Unholy alliance
A new project and collaboration with friend and artist Mandy Tolley took us to Blackburn Museum & Art Gallery yesterday to check out their small but perfectly formed collection of Orthodox Christian icons. As part of a forthcoming show which asks contributors to re-imagine the cover and reverse art of a favourite or influential book, we’ve chosen The Hearing Trumpet by surrealist artist and a favourite of mine, Leonora Carrington.
A character within this novella will be the focus of our efforts as we in turn look to creating a cover portrait of the deliciously titled Dona Rosalinda Alvarex Cruz della Cueva; at face value a pious and dedicated Abbess of the Covent of Santa Barbara of Tartarus, actually a scheming sorceress whose power can be traced to vials of ‘Musc de Madelaine’, a magical ointment that may or may not be responsible for the miracles performed by Jesus of Nazareth.
Early thoughts involve combining not only religious art but also, as our approach will be using computerized embroidery and hand-beading, the folk style of Russian ‘Matryoshka’ or nesting dolls; the painted dark-hued allure of Spanish flamenco souvenir ladies, fetish neck braces, cubist landscapes and the seemingly demure practice of needlepoint, scrapbooking and patchwork methods.
Pearly whites wanted
Although still in the early pre-production stages I’m delighted to tell you about my involvement as project producer in helping realise artist Gina Czarnecki’s wildly imaginative sculptural work, PALACES. Gina's current body of work revolves around stem cell research, informed consent and bio-engineering, with a retrospective exhibition of existing and new work scheduled for December 2011 at Bluecoat in Liverpool.
PALACES will be a sculpture some 2 metres high and 2 metres wide, consisting of stalagmite-like towers formed of clear cystal resin.
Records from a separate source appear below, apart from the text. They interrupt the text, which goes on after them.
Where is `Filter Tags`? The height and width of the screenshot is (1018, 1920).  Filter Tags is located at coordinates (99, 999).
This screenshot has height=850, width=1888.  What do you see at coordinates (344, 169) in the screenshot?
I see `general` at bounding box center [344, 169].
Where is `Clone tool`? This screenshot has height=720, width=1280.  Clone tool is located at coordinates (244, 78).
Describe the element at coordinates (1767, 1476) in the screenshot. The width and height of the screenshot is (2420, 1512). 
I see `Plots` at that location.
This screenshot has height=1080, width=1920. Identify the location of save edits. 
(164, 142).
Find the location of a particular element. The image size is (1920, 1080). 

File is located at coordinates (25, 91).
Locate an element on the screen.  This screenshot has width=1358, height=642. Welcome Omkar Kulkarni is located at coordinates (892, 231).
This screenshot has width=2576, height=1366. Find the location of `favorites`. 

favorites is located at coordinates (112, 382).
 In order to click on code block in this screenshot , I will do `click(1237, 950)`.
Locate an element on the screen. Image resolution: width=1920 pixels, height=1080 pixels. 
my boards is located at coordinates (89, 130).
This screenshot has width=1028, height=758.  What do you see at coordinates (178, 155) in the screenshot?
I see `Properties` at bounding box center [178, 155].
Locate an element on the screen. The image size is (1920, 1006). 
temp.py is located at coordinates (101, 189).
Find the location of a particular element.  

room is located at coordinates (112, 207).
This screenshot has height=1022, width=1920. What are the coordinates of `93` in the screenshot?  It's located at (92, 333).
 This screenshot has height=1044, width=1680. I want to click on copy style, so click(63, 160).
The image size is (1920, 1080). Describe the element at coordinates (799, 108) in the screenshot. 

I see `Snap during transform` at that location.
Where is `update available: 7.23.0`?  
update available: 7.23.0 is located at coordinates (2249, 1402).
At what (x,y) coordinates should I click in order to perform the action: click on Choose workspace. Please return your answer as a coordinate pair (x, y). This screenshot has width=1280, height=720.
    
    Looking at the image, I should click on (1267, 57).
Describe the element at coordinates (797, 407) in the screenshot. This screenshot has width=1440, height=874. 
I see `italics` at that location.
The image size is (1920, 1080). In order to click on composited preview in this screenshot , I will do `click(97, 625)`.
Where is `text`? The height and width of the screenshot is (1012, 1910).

Grouped to form a fairytale palace (more in the Jim Henson mould than Disney) and embedded with UV particles, it will be clad in an ivy-trace of barnacle clusters formed of up to 12,000 children’s milk teeth, purposely donated on the back of an international campaign.
Milk teeth are a means of extracting adult stem cells (not necessarily stem cells from an adult, but cells whose future role is limited to specific outcome/s due to their progressed stage of development), unlike embryonic stem cells, which can become any cell type. I’ll be posting more about this project, but the thinking behind it includes debate upon regeneration, how wealth will affect future health care, informed consent and ownership of our own genetic make-up.
But at heart, it’s quite simply a wondrous and beautiful sculpture that will enable mass public participation, with a UK tour already in the planning stages. Endorsed and supported by The Science Museum, Imperial College London, Welcome Trust and Medicine for Children Research Network. If you’ve got any milk teeth saved from your own childhood, or know of any young’uns with wobbly pegs, I’ll be announcing information on where to send these totemic human gem stones soon.
Oh, and before you ask, the tooth fairy remains fully consulted at every stage and is looking forward to moving into her Grand Design-styled new pad. Tokens for tooth exchange can be downloaded and slipped under the pillow so that she's aware of who is contributing to her fantastical abode (so she can advance the expected reward), while special treats await those who follow the project through development, childerlings and grown-olds alike. Let's get the word out - the Palace needs YOU!